Re: bcache failure hangs something in kernel

Alexandr Kuznetsov <progmachine@xxxxxxxxxx> · Fri, 13 Oct 2017 10:59:08 +0300

Hi

It looks like probably the superblock of md0p2 and other data structures
were corrupted during the lvm commands, and in turn this is triggering
bugs with bcache (bcache should detect the situation and abort
everything, but instead is left with the bucket_lock held and freezes).
This immediately rises questions about reliability and safety of lvm and 
bcache.
I thought that lvm is old, mature and safe technology, but here it is 
stuck, then manualy interrupted and result is catastrophic data corruption.
lvm sits on top of that sandwich of block devices, on layer of 
/dev/bcache* devices.
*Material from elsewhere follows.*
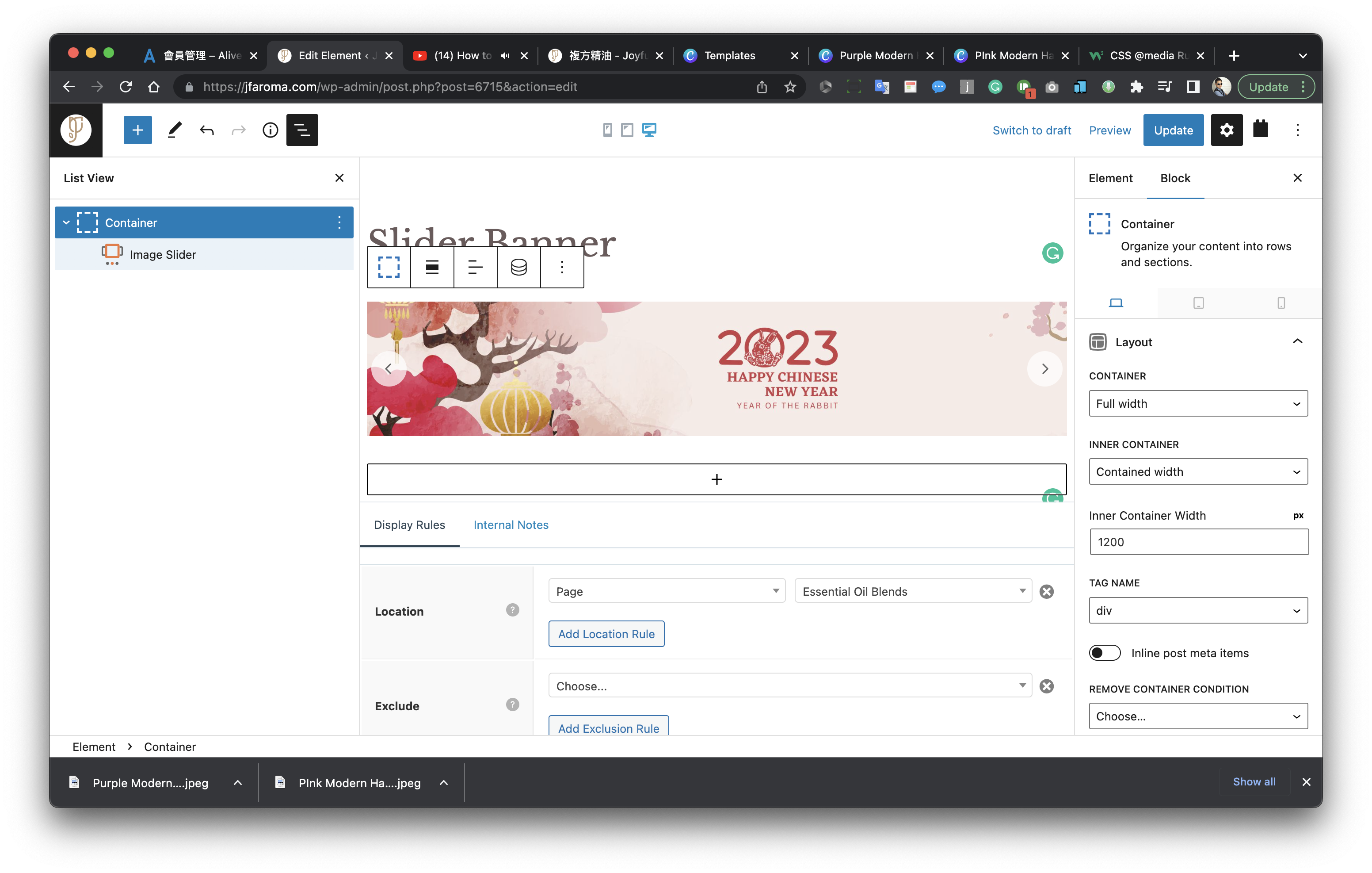Image resolution: width=1372 pixels, height=873 pixels.
Task: Open the Remove Container Condition dropdown
Action: pos(1197,716)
Another question here is how crazy lvm could 
damage data outside of /dev/bcache* devices? This means that some 
necessary io buffer range checks are missing inside bcache.

One thing you could do possibly do is blacklist bcache in your
/etc/modules, and then attach all the devices one by one, (not including
md0p2), to get at the data on all the other volumes.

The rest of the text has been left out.